On this day, the focus was on a different time the brick walls stood as a refuge. In 1862, the sanctuary served as classrooms for Penn School.
The memorial service honored its founders -- Laura M. Towne and Ellen E. Murray -- and Charlotte Forten, its first African American teacher.
"It's important and significant to always remember how things started," said Eleanor Barnwell, a Penn graduate and the daughter of a Penn graduate. She has moved back home after a career as a school system administrator in Detroit.
"They started something that has really lasted," Barnwell said. "They helped the newly freed to obtain land, with the legal deeds to keep it. They established a pattern of community service -- of working with people in all areas of their lives."
Their courage and achievements were highlighted in remarks by David Grim of the Unitarian Universalist Fellowship of Beaufort. That's one of the many denominations that helped some 50 "missionary" teachers pour into the Lowcountry in what became known as the Port Royal Experiment to aid freedmen toward self-sufficiency.

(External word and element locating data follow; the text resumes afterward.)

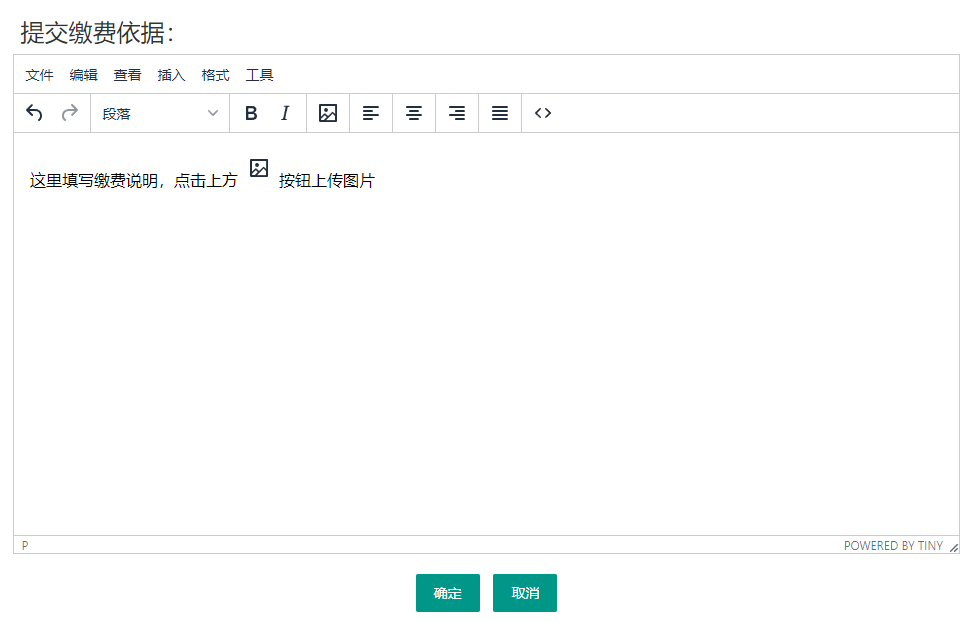The image size is (970, 622).
Task: Click the POWERED BY TINY link
Action: (893, 546)
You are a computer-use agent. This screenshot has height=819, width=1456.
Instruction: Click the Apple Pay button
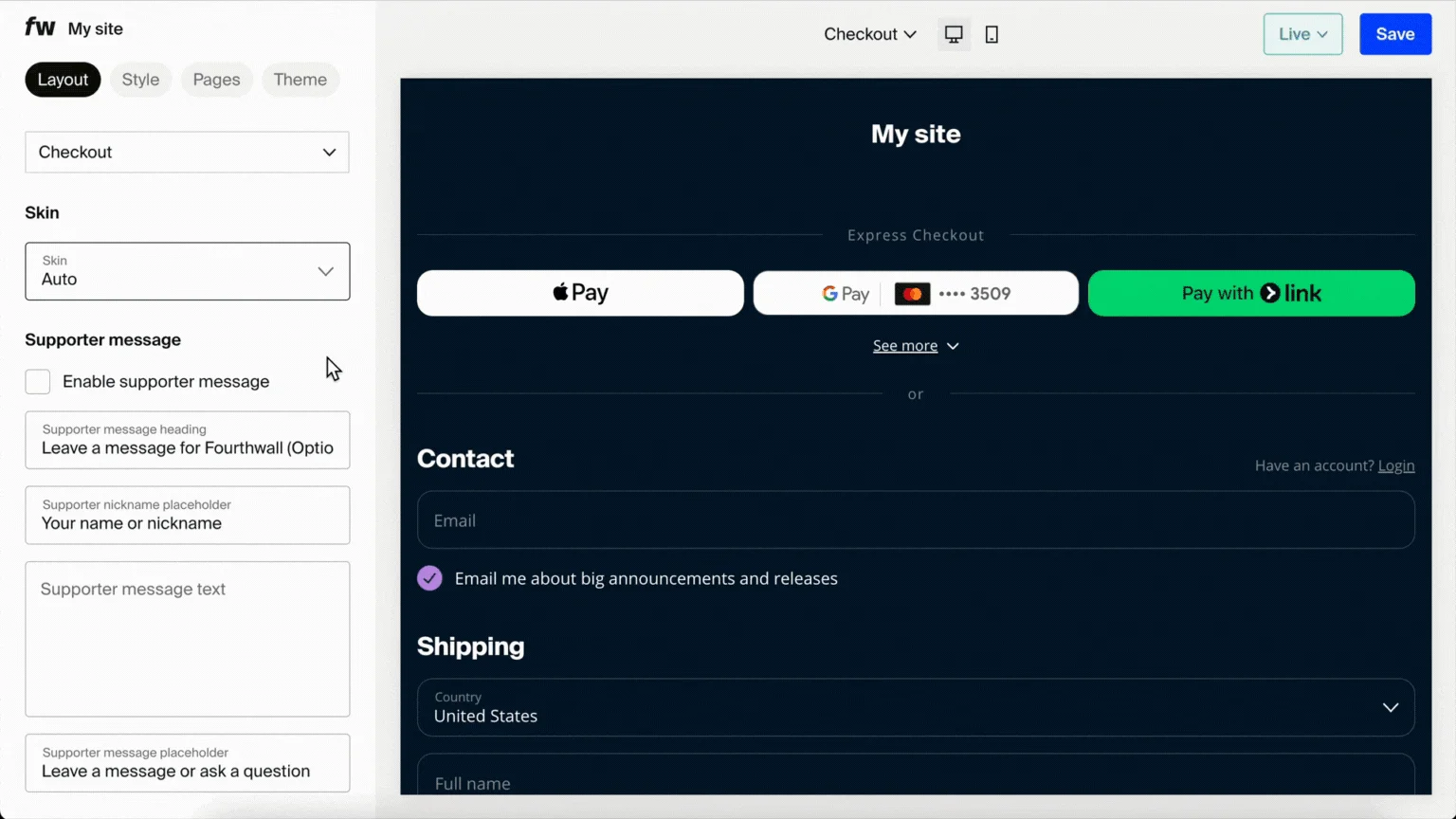(580, 293)
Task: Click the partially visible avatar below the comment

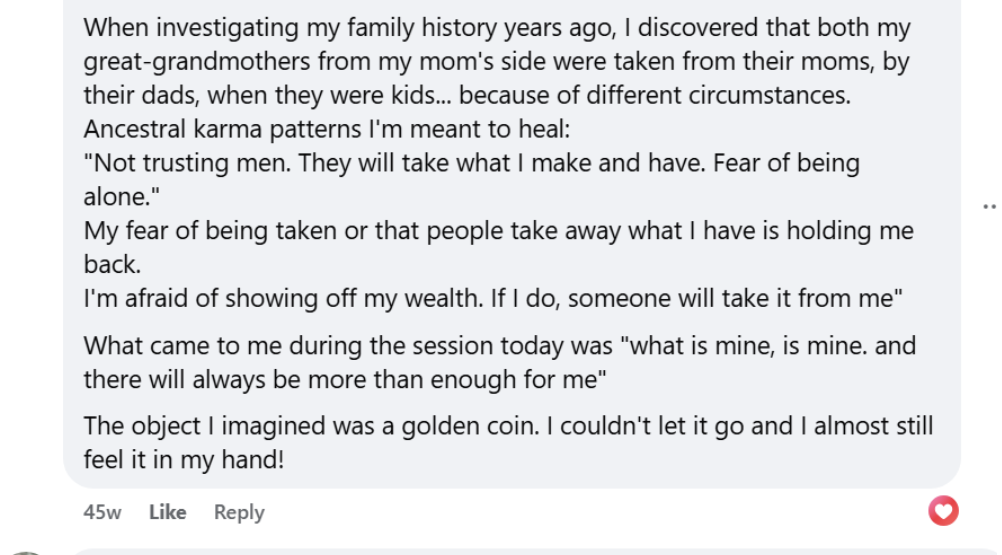Action: click(25, 551)
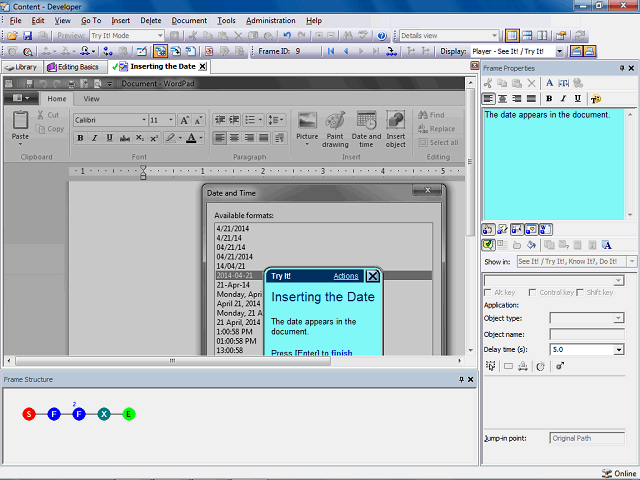Image resolution: width=640 pixels, height=480 pixels.
Task: Close the Try It! bubble with X
Action: 372,276
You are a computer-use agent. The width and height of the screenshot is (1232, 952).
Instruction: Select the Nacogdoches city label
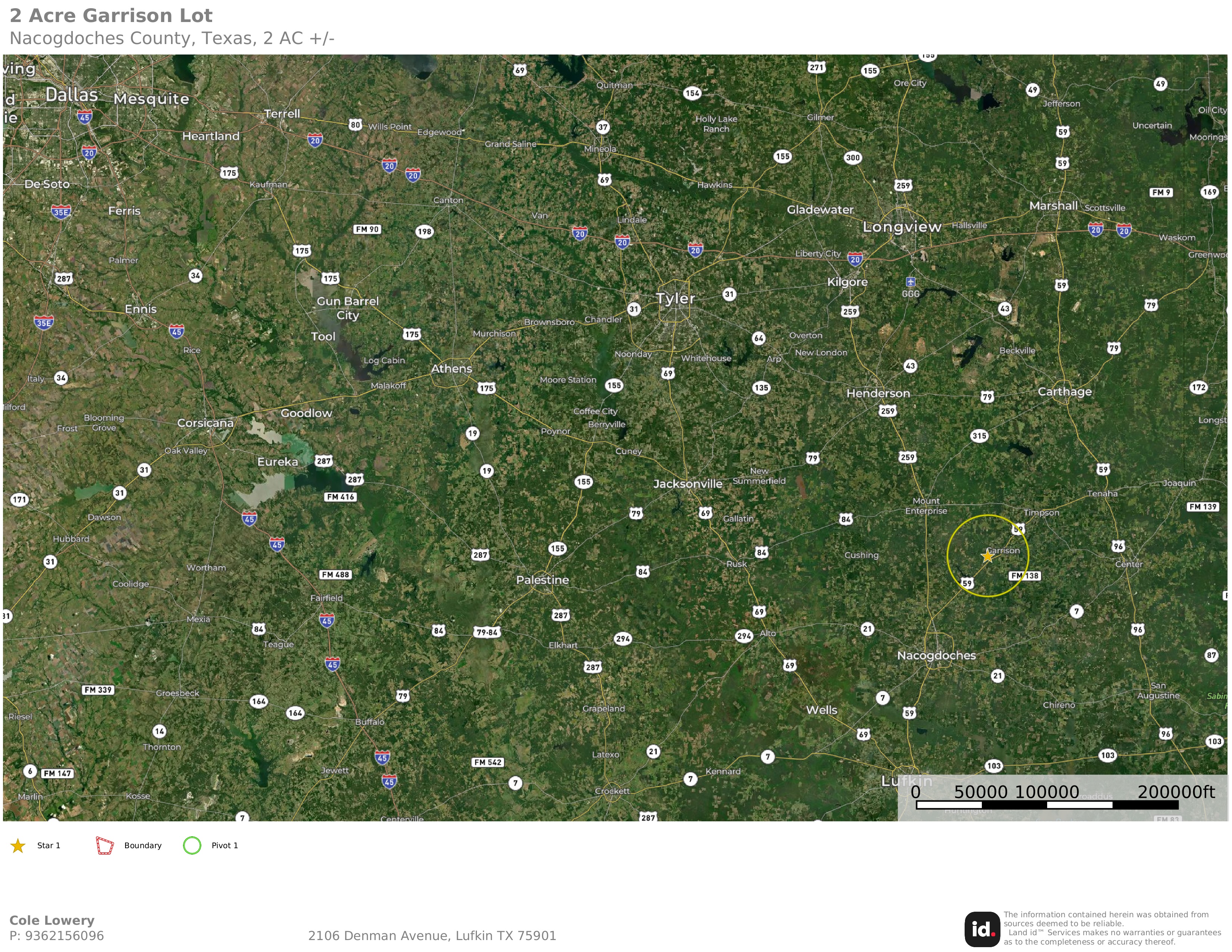point(936,655)
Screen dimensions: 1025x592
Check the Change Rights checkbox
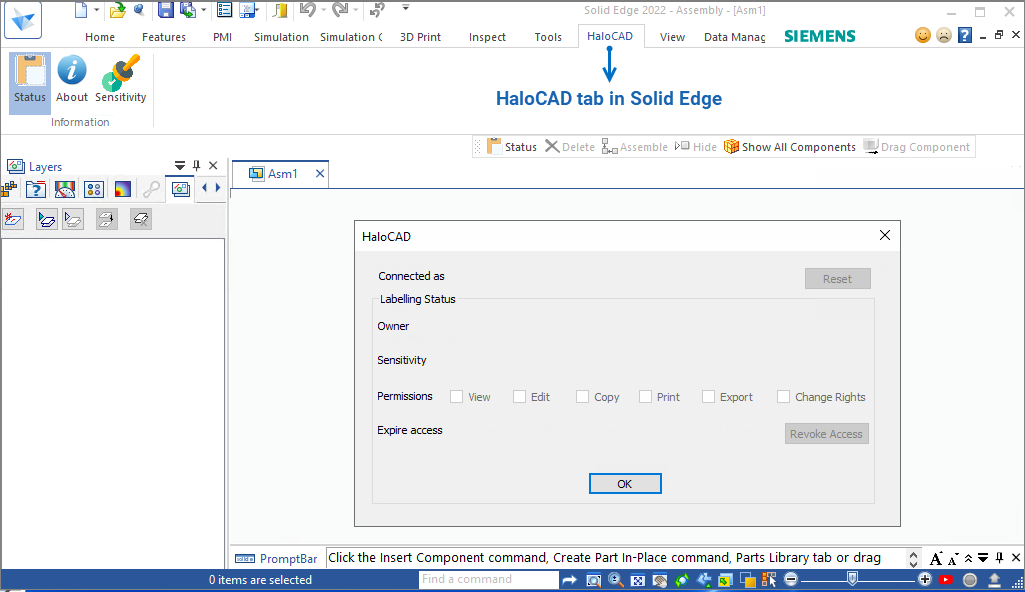pyautogui.click(x=784, y=397)
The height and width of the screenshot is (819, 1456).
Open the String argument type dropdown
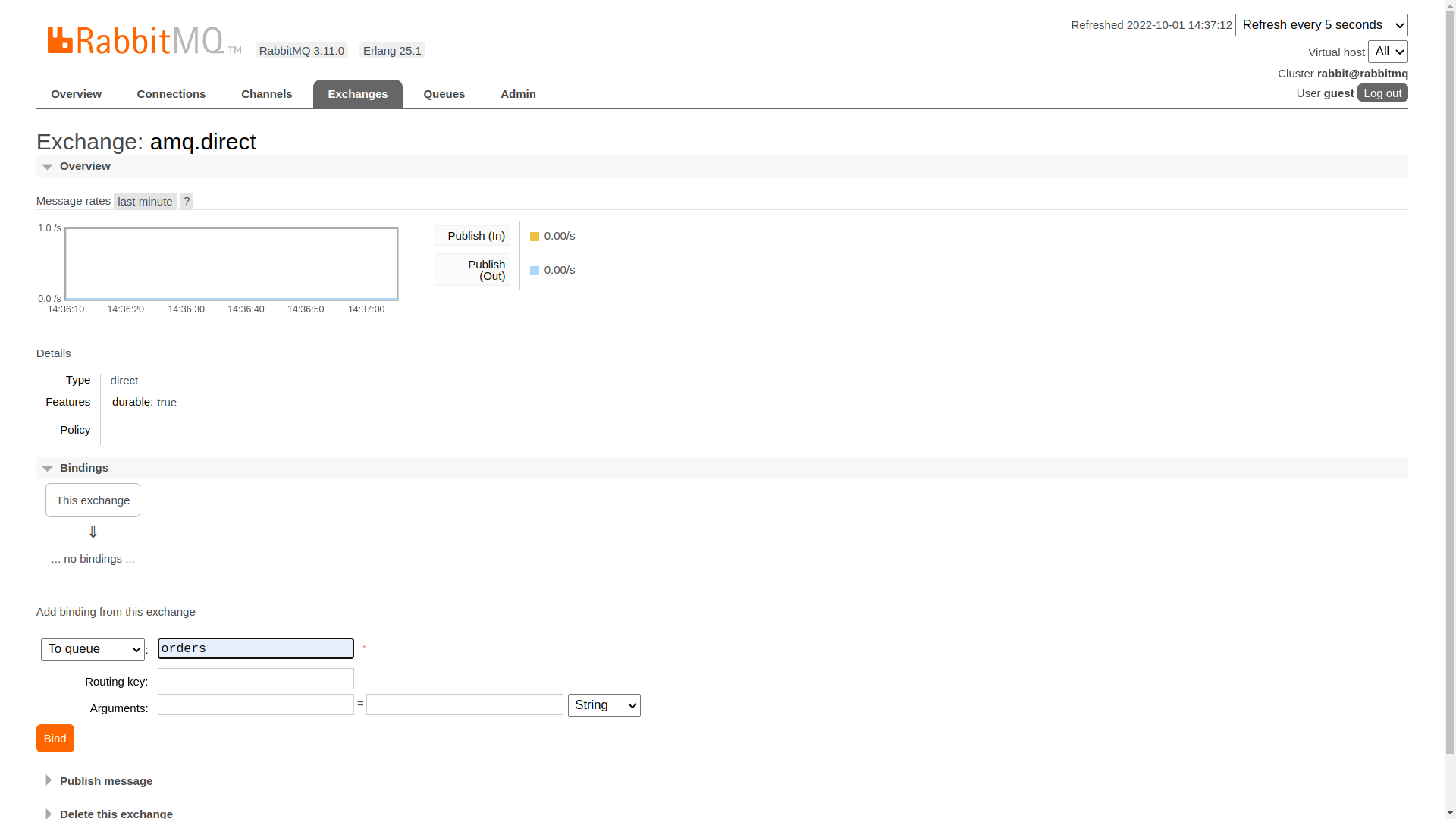604,705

Barnwell and five other women stood beneath the Brick Baptist pulpit -- dressed head to toe in their alma mater's school colors of red and white -- and sang a spiritual a capella: "Stay in the field until the war's over ... oh, stay in the field until the war's over ..."
The "Echoes of Penn" try to keep alive the songs they knew as children -- the same spirituals islanders sang in 1901 as Towne's body was carried to the ferry in a simple mule cart 40 years after she dedicated her life to improving mankind in the Lowcountry.
Brick Baptist's pastor, the Rev. Abraham Murray, lamented before his benediction that Americans have become too busy to share these important stories from generation to generation.
Our stories, he said, need a refuge.